* [WORK INSTRUCTION] Among the entries below, take the line with "Viewport: 868px width, 484px height." and the line with "Image resolution: width=868 pixels, height=491", and output them and every line between them exactly, with nothing else.

* [Pixel coordinate grounding data]
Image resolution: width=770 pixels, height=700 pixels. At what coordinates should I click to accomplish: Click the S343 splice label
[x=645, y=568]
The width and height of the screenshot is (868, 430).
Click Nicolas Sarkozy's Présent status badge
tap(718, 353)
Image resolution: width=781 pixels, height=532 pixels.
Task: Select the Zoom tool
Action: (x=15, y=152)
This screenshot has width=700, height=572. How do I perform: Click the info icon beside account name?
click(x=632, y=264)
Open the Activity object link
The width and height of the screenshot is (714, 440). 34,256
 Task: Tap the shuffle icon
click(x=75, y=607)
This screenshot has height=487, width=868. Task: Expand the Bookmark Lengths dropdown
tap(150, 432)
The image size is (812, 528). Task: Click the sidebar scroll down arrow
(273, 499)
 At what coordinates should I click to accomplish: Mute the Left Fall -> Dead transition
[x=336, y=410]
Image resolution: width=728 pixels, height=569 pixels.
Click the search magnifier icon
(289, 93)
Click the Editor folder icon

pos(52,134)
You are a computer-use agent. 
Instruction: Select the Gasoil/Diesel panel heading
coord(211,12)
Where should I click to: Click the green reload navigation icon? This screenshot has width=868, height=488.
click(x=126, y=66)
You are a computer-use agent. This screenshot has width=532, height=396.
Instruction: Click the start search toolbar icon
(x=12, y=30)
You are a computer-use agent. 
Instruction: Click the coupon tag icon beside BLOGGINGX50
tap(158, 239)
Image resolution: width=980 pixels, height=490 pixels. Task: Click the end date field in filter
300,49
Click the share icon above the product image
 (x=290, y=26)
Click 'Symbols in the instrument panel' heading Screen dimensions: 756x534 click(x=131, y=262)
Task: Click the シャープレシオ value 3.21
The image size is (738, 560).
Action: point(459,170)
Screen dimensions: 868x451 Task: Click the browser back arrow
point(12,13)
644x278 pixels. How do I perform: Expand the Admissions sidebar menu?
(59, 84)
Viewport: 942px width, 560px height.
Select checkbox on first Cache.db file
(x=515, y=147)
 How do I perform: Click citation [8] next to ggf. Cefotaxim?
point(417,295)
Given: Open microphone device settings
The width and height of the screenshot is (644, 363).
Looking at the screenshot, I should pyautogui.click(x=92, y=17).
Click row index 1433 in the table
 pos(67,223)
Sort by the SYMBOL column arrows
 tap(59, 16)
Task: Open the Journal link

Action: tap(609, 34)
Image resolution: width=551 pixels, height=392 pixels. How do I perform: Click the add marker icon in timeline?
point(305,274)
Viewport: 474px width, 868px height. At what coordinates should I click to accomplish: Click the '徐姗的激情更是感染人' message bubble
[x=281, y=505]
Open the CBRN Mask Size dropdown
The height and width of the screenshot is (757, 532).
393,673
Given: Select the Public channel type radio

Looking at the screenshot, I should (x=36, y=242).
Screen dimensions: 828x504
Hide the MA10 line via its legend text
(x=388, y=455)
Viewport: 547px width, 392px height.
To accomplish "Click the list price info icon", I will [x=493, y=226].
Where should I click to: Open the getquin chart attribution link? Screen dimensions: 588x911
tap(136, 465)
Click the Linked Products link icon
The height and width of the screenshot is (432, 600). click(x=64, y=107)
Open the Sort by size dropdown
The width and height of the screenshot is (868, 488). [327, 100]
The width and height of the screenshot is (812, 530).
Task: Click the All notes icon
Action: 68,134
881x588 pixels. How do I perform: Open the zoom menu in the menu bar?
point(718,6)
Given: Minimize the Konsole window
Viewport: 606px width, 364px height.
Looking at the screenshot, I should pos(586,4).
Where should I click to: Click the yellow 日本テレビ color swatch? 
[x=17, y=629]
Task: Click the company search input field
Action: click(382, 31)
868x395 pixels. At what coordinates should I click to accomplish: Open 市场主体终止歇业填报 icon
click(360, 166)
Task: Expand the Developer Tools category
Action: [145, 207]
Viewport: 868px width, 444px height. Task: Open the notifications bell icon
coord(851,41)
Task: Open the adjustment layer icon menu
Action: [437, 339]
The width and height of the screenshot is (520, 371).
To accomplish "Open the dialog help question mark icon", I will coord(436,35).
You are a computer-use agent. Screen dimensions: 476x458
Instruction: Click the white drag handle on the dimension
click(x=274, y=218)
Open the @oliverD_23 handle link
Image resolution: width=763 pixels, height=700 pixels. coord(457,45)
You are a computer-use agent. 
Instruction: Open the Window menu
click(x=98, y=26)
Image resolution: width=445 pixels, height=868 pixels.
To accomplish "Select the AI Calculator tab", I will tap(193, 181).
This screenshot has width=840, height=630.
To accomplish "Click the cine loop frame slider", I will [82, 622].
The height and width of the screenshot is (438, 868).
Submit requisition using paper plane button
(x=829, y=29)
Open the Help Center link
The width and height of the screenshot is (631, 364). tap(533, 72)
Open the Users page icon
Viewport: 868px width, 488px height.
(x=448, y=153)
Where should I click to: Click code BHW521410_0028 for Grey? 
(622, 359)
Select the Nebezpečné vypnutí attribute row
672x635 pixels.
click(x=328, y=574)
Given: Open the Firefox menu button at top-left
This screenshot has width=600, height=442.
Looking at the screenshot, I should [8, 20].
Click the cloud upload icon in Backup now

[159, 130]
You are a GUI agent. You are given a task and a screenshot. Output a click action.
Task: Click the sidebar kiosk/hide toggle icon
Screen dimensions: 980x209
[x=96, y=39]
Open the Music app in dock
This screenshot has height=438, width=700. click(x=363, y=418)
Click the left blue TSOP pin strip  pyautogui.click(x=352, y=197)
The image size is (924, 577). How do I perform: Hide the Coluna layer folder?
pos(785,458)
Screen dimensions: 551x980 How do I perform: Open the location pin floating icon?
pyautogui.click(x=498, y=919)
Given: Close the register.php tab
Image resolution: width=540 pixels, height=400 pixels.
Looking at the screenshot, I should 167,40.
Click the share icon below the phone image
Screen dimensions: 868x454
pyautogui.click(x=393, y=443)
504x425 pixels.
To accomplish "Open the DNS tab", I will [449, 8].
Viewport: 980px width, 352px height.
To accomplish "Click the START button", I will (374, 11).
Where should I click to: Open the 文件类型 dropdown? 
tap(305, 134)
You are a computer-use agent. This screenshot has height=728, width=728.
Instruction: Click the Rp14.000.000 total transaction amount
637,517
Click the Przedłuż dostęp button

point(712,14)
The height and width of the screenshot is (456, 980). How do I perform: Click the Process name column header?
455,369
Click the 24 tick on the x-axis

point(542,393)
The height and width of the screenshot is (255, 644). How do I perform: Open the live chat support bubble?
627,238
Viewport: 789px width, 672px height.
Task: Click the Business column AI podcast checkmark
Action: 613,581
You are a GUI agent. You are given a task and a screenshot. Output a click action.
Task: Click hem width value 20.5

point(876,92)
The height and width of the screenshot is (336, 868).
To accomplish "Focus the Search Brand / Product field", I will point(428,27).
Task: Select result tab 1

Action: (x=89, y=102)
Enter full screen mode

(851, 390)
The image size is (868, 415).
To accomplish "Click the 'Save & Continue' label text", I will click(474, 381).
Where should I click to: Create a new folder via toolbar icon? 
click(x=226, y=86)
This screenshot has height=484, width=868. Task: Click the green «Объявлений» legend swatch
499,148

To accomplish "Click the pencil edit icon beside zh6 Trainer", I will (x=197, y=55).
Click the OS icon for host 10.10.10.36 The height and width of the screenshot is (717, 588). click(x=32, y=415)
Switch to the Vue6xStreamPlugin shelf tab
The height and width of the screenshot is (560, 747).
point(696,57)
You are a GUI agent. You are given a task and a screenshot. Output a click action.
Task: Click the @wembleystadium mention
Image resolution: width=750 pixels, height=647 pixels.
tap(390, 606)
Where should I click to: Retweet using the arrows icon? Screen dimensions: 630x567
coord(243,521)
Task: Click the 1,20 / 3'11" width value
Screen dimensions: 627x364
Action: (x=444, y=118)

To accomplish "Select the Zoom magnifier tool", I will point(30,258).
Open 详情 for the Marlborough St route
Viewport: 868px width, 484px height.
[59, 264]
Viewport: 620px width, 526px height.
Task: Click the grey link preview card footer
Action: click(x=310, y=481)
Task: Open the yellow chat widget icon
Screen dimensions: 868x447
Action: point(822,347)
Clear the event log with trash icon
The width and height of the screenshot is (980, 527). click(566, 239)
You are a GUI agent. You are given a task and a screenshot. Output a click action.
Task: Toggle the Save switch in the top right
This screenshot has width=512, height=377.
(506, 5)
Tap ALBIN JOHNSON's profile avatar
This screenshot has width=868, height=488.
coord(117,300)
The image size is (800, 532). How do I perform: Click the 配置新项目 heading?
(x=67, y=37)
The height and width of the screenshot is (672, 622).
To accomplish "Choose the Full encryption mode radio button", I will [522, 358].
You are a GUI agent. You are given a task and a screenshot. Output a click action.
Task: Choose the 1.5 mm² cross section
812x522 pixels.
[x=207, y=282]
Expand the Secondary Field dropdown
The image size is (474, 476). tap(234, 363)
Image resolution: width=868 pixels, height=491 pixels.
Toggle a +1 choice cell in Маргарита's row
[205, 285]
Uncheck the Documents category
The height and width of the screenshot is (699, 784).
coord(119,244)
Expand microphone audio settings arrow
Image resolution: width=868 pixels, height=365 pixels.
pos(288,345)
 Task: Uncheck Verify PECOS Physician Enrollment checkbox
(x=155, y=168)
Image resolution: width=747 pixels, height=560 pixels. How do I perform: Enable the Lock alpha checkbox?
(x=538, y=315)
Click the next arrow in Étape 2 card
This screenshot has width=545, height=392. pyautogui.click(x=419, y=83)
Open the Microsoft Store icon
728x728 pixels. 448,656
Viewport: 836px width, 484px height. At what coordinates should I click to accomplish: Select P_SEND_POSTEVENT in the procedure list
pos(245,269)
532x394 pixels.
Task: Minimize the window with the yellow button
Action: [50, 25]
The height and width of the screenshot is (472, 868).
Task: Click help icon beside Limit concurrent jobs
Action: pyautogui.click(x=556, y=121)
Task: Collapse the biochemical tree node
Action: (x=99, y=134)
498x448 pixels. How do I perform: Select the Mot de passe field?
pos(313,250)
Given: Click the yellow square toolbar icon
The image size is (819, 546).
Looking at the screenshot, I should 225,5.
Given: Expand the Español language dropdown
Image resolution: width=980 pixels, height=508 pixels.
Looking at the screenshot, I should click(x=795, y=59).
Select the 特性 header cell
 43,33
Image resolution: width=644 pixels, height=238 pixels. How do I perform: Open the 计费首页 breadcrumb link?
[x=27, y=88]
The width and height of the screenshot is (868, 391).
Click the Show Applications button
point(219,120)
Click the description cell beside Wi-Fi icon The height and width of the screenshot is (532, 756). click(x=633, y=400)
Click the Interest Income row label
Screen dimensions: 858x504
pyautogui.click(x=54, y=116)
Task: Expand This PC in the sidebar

* [WRITTEN SOLUTION]
Viewport: 868px width, 484px height.
[59, 264]
Viewport: 620px width, 526px height.
Task: Click the grey link preview card footer
Action: click(x=310, y=481)
Task: Open the yellow chat widget icon
Screen dimensions: 868x447
Action: point(822,347)
Clear the event log with trash icon
The width and height of the screenshot is (980, 527). click(566, 239)
You are a GUI agent. You are given a task and a screenshot. Output a click action.
Task: Toggle the Save switch in the top right
This screenshot has width=512, height=377.
(506, 5)
Tap ALBIN JOHNSON's profile avatar
This screenshot has width=868, height=488.
coord(117,300)
The image size is (800, 532). How do I perform: Click the 配置新项目 heading?
(x=67, y=37)
The height and width of the screenshot is (672, 622).
To accomplish "Choose the Full encryption mode radio button", I will [522, 358].
You are a GUI agent. You are given a task and a screenshot. Output a click action.
Task: Choose the 1.5 mm² cross section
812x522 pixels.
[x=207, y=282]
Expand the Secondary Field dropdown
The image size is (474, 476). tap(234, 363)
Image resolution: width=868 pixels, height=491 pixels.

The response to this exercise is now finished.